Questions portant sur le passé judiciaire du candidat

Selon la Loi vie privée , c'est en principe interdit.

Mais s'il s'agit d'une profession pour laquelle la loi exige que le titulaire de cette profession dispose d'un casier judiciaire vierge ou exempt de certaines condamnations, ces questions peuvent quand même être posées étant donné que dans ce cas, les réponses sont nécessaires à une application correcte de cette loi. Nous pensons ici par exemple à un agent de police ou au personnel d'une société de surveillance.

Dans ce cas, dès qu'il sait que le candidat répond aux exigences de moralité pour l'emploi vacant (parce qu'il s'est fait présenter un extrait du casier judiciaire), l'employeur doit décider de procéder ou non au recrutement. Il n'a par contre plus aucun intérêt à conserver cette donnée à caractère personnel  par la suite.

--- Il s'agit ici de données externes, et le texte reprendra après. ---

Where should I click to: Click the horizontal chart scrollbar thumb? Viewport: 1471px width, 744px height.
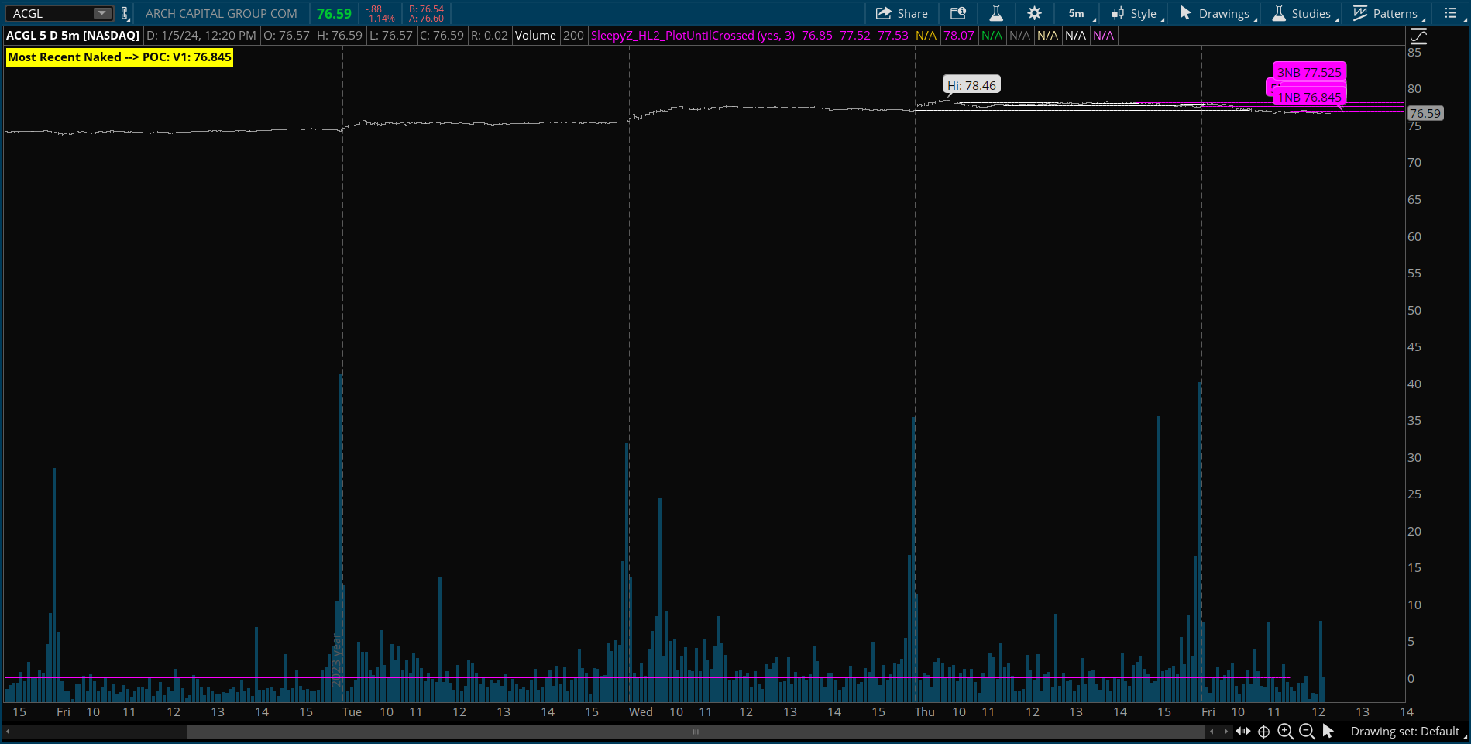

Le traitement (par exemple la conservation) de telles données n'est possible que dans un nombre de cas énumérés de manière limitative. Le consentement du candidat ne constitue en tout cas pas un fondement juridique pour le traitement de telles données à caractère personnel car il n'est pas repris à l'article 8, § 2 de la Loi vie privée. La collecte, l'utilisation et la conservation de données judiciaires sont toutefois possibles sur la base de l'article 8, § 2, b) de la Loi vie privée mais cet article vise des secteurs professionnels spécifiques (huissier de justice, fonctionnaire de police, détective privé, …).